We studied 200 diseased subjects from Northwest Colombia. We tested 75 admixture informative markers (AIMs) distributed through a set of previously reported genes (or chromosomal regions) associated with T1D. The disease was classified as either autoimmune or idiopathic in the study subjects. This was done by testing two disease-related auto-antibodies (AABs). If at least one such AAB was present, then the disease was classified as autoimmune. We also classified the age at onset of the disease as early (≤ 5 years) or late (> 5 years). The reference population of Colombians living in Medellin (CLM) was compared to the set of patients presented here. We applied appropriate statistical tests given the non-normality of the data obtained.

Research results

Seventy eight percent of the patients presented at least one AAB. Over two thirds (69.5%) of the subjects developed the disease after 5-years-old. There were no significant differences between genders among the affected individuals. Seventy four AIMs were successfully tested (one failed the PCR optimization). It was observed that both the diseased and CLM groups were predominantly of European ancestry (61.58 vs 62.06), followed by Native American (24.30 vs 37.10) and African ancestries (10.28 vs 10.65). In addition, specific genes such as EFR3B, IFIH1, IL7R and NRP1 displayed differential Native American or African rather than European contributions. In addition, we found that autoimmune patients displayed lower Native American ancestry than idiopathic cases.

Research conclusions

Our study shows that diseased individuals from Northwest Colombia are predominantly of European ancestry, followed by native American and African ancestries. Also, other European contributions were found for specific genes in our study.

Research perspectives

MHC is expected to play the strongest role in T1D susceptibility. However, this was not the observation in our study.
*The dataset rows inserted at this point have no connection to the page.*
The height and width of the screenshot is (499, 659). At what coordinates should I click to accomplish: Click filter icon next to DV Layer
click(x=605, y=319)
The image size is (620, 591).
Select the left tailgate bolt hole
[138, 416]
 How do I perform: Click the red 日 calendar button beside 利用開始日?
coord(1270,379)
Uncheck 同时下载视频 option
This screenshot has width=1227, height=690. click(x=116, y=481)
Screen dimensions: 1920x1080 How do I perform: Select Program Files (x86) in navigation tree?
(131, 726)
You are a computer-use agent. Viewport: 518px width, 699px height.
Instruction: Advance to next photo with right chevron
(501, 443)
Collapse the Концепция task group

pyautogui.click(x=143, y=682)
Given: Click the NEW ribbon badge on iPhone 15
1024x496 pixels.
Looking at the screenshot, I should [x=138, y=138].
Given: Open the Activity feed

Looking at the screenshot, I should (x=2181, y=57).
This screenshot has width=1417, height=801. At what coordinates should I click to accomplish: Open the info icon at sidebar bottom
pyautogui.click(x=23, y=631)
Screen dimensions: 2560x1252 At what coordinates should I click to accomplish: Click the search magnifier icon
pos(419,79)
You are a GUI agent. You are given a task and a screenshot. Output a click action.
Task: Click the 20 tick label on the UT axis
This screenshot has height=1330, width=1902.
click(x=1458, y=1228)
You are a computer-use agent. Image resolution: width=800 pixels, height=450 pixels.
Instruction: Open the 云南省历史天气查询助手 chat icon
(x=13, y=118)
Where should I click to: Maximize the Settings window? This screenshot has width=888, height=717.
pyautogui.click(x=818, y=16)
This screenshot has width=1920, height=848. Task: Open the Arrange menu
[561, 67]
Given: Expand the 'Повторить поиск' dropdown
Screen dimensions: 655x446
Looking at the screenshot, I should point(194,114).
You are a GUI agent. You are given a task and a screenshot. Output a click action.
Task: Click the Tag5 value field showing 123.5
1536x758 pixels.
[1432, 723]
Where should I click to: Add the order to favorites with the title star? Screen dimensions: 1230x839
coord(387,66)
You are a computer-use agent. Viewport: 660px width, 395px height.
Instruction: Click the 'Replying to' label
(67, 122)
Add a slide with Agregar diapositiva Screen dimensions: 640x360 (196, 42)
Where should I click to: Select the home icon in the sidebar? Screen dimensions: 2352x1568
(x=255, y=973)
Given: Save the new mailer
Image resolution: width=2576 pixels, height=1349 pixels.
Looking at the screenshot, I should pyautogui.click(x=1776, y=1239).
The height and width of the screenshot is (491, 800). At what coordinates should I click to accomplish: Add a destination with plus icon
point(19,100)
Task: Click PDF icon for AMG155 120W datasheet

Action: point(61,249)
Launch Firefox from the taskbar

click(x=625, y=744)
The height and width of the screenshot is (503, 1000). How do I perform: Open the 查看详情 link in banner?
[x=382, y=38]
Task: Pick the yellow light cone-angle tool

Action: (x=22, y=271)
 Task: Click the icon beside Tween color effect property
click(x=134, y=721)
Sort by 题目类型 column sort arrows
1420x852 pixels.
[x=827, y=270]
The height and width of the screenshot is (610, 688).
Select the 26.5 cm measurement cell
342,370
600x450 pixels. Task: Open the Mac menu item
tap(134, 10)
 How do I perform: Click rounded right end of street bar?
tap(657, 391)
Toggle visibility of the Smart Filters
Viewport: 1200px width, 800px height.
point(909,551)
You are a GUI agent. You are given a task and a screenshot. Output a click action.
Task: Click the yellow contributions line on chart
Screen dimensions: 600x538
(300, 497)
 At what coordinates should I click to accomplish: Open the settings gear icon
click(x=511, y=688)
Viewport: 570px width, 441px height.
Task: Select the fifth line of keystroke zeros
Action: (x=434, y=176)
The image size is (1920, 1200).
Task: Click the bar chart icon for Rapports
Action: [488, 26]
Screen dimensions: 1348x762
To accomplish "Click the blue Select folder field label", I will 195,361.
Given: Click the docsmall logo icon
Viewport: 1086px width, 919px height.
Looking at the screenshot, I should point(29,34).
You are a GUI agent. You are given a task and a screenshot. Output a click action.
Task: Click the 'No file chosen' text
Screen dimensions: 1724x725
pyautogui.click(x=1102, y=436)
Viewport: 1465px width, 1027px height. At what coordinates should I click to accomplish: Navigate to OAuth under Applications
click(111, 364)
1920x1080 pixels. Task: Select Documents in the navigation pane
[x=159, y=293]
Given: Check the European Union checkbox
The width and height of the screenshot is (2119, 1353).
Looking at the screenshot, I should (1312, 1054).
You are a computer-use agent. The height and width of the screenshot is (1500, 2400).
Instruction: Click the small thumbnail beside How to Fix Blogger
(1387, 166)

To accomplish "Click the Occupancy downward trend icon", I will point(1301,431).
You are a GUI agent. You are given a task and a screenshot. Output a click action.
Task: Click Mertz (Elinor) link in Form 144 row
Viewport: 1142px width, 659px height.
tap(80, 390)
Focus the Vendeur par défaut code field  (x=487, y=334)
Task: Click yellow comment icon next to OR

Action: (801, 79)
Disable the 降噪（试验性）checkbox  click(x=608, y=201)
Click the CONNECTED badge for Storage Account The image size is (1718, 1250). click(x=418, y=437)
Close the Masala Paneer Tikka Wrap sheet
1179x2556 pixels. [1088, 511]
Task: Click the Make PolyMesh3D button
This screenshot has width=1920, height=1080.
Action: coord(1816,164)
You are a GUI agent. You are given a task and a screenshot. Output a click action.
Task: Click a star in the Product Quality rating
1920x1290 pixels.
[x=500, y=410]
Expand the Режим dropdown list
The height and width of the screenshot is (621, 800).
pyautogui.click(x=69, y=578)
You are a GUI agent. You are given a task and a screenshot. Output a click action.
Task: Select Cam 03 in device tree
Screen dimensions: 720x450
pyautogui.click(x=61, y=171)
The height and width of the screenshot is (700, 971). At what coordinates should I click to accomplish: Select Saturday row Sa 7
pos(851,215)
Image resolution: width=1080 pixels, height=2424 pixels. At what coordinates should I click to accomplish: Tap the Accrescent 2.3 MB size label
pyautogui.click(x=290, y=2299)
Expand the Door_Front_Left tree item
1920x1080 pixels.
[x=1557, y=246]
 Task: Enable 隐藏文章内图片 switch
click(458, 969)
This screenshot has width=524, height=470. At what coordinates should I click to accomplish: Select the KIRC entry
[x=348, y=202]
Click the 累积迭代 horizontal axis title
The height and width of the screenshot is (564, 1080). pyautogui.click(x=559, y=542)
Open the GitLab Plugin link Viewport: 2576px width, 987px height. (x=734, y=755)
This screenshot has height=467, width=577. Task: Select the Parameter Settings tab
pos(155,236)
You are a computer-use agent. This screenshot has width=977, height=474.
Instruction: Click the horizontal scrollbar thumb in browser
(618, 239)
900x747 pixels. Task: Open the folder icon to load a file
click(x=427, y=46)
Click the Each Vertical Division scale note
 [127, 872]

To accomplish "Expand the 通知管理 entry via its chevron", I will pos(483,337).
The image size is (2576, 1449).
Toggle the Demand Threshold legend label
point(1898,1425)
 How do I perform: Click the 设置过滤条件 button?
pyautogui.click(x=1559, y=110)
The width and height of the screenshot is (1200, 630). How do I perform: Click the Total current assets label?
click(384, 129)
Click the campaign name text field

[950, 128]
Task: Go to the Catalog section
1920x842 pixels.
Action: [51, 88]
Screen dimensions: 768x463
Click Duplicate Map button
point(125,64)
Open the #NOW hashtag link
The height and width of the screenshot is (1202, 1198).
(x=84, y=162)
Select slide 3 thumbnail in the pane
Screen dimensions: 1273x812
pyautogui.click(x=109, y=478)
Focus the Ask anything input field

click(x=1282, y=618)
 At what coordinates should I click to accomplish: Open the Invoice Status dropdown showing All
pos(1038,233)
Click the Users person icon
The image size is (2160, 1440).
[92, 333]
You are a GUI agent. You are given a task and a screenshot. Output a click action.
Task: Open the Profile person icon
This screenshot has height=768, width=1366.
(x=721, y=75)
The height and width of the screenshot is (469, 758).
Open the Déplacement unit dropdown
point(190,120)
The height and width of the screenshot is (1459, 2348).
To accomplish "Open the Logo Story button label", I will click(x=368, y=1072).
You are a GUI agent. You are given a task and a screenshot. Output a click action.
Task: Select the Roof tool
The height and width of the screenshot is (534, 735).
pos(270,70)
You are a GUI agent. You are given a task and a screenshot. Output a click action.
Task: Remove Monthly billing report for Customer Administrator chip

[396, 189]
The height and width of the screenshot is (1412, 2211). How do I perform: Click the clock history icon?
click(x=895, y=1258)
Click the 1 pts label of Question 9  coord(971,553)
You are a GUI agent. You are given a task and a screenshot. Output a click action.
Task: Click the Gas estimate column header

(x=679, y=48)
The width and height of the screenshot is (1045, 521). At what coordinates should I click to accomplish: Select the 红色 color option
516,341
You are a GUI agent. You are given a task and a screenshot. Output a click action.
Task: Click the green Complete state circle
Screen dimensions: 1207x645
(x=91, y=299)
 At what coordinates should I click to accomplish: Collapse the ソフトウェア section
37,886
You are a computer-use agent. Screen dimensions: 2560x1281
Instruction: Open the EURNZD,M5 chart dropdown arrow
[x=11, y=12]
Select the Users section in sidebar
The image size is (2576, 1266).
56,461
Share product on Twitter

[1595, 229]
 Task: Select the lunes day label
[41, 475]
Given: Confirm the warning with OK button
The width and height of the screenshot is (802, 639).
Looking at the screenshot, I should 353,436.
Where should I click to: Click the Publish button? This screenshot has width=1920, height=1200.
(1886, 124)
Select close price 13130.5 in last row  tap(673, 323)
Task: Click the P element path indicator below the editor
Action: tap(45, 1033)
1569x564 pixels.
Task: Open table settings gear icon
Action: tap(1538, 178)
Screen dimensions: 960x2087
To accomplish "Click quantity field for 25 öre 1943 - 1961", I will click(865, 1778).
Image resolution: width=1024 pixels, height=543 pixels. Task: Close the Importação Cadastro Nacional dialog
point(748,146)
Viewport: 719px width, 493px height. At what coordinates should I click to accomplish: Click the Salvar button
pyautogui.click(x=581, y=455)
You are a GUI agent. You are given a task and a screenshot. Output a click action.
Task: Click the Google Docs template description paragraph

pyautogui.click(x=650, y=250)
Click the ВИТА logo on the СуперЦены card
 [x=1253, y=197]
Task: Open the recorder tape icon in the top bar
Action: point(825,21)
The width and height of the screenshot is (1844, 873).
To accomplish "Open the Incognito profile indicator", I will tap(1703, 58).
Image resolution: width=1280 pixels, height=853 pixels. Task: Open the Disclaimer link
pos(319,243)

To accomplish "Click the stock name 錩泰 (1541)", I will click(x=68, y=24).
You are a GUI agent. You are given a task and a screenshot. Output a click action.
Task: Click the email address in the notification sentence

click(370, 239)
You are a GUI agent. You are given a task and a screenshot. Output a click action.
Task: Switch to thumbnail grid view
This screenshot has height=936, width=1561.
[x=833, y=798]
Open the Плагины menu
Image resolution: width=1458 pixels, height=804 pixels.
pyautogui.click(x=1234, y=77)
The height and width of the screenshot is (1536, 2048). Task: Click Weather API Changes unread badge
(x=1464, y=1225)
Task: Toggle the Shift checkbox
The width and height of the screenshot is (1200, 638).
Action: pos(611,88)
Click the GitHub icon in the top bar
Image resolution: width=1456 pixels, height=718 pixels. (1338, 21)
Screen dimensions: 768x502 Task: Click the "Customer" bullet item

Our results suggest that different loci effect sizes might be at play in our admix population. This is inferred from the observation of the significance strength observed for MHC ancestry compared to other loci. Therefore, it would be worth testing AIMs in this sample (expanded with extra individuals from the same region in Colombia) throughout the whole genome. This way, it would be feasible to reveal differences in local ancestry either for known or unknown loci associated with T1D in our population. This would help complete the genetic architecture of the disease, particularly for our population. In turn, this would contribute to the knowledge of the disease biology, and would also make this sample population appropriate for applying approaches such as the polygenic risk score.